Dicono gli operatori che i manager della sanità trentina sono più preoccupati di rispettare i budget che non della persona malata.

Stiamo portando avanti con l'Ordine dei medici, il Collegio degli infermieri e con chi si occupa di formazione percorsi sul tema dell'umanizzazione. La sfida è quella di passare dalla cura della malattia a quella del malato: ciò significa cambiare l'approccio culturale a partire dai medici. Su questo il percorso è avviato con la Consulta della salute. D’altro canto occorre comunque prestare attenzione a garantire un utilizzo appropriato delle risorse.

Risorse che restano concentrate più sul centro, che sulle periferie, si lamenta.

Negli anni abbiamo consolidato una rete ospedaliera molto forte, è mancato però un investimento altrettanto forte sui territori. Ecco perché una dei tratti peculiari della riorganizzazione è quella dell'integrazione ospedale-territorio: al malato occorre garantire un seguito a tutto il suo percorso clinico.

Qualche esempio?

Abbiamo avviato una sperimentazione all’Apsp de Tschiderer di Trento per offrire cure intermedie dopo un’operazione evitando un’inutile degenza in ospedale o un ritorno a casa prematuro. Con i medici di territorio o di famiglia stiamo portando a conclusione la lunga trattativa delle Aggregazioni dei medici, abbiamo avviato un percorso con i collegi degli infermieri professionali per l'infermiere di comunità… Si tratta di aspetti organizzativi che hanno come obiettivo non il risparmio – anzi, la prossima finanziaria aumenta le risorse -, ma l’assicurare al malato l'intero percorso di cura.

Il dibattito sulle Aggregazioni Funzionali Territoriali (AFT) previste dalla legge Balduzzi sta scaldando la competizione per il rinnovo dell'Ordine dei medici del Trentino. Lei come la vede?

La legge prevede che i medici di medicina generale siano dei liberi professionisti e quindi anche le scelte organizzative devono passare da un accordo con i sindacati. Abbiamo fatto passi in avanti negli ultimi mesi. A Pinzolo è già partita un’Aft, altre sei sono in fase di allestimento. Il nostro obiettivo è riuscire a far diventare strutturale il lavoro in rete dei medici. Il medico di medicina generale è una figura fondamentale, gode della fiducia del cittadino, ma lavora con schemi organizzativi di 30 anni fa.

Lavorare in squadra significa…

Significa dare un riferimento ai cittadini dalle 8 alle 20, condivisione delle cartelle cliniche dei pazienti, più possibilità di specializzazione.

L’invecchiamento della popolazione comporta un aumento delle patologie croniche. Come incide sull’organizzazione sanitaria?

Questi sono i veri drammi che colpiscono le famiglie. Un dato: si stima che le persone affette da demenze in Trentino siano 8 mila, con un incremento di 200 casi all'anno. La riforma del welfare per gli anziani offre piani individuali di assistenza alla famiglia e all'anziano, uno sportello unico – il cosiddetto “Spazio argento” – che riunirà e coordinerà tutti i professionisti in maniera interdisciplinare per dare risposte dalla prevenzione fino alla casa di riposo passando per il domiciliare.

**CONSEGNA:**
Estragga dall'intervista sulla sanità trentina il passo da "Stiamo portando avanti" fino a "appropriato delle risorse." compreso, senza alcuna modifica.

**DATI DI PARTENZA:**
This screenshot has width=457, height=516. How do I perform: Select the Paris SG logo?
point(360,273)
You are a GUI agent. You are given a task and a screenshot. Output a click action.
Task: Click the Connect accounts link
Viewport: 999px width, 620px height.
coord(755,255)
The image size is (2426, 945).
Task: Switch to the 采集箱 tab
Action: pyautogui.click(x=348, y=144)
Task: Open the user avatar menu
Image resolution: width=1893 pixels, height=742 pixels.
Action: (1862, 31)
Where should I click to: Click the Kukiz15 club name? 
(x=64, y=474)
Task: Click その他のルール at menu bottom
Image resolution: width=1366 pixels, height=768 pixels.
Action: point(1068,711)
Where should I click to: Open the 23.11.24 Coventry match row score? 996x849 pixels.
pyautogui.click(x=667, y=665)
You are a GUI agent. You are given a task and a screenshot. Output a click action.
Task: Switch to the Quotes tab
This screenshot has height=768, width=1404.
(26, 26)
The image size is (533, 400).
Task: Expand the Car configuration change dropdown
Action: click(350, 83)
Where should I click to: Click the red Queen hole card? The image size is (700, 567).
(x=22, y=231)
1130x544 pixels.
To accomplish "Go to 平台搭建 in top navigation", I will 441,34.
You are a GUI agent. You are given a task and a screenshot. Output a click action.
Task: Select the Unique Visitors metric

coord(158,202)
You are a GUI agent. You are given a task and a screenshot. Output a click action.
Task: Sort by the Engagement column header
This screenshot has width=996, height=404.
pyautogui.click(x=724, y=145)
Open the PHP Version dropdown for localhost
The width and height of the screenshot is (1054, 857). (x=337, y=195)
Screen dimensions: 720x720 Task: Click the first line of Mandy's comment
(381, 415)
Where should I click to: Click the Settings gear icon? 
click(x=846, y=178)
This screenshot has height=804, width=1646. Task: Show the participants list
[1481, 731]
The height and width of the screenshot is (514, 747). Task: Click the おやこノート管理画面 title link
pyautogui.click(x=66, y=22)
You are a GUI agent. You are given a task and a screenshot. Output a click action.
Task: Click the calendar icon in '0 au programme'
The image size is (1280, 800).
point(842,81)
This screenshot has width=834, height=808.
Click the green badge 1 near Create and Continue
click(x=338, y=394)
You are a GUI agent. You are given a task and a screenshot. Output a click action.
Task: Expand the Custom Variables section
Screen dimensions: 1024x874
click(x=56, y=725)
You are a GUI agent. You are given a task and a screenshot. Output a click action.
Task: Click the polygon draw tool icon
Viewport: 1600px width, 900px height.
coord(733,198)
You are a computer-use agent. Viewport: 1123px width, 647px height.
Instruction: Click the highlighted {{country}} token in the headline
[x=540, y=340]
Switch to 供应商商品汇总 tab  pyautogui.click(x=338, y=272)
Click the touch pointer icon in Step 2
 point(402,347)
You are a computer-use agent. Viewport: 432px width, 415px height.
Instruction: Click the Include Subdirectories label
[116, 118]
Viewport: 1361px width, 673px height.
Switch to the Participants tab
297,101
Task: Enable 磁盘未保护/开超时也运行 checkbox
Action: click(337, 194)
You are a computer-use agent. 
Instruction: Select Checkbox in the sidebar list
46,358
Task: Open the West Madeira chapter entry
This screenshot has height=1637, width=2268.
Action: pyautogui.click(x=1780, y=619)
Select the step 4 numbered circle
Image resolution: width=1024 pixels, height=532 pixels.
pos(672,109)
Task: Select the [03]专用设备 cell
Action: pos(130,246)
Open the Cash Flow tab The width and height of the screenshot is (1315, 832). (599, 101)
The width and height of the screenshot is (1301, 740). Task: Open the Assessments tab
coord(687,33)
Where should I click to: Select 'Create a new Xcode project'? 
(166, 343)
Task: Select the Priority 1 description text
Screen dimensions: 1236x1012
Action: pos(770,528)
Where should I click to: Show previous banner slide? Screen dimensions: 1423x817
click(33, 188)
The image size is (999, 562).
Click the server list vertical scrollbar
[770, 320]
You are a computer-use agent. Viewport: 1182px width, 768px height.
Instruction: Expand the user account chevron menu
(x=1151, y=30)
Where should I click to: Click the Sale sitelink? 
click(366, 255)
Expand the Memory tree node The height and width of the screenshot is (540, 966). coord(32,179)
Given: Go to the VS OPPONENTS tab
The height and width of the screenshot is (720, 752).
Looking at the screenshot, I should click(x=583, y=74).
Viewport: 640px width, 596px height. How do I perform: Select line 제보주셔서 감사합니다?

**SOLUZIONE SCRITTA:**
Stiamo portando avanti con l'Ordine dei medici, il Collegio degli infermieri e con chi si occupa di formazione percorsi sul tema dell'umanizzazione. La sfida è quella di passare dalla cura della malattia a quella del malato: ciò significa cambiare l'approccio culturale a partire dai medici. Su questo il percorso è avviato con la Consulta della salute. D’altro canto occorre comunque prestare attenzione a garantire un utilizzo appropriato delle risorse.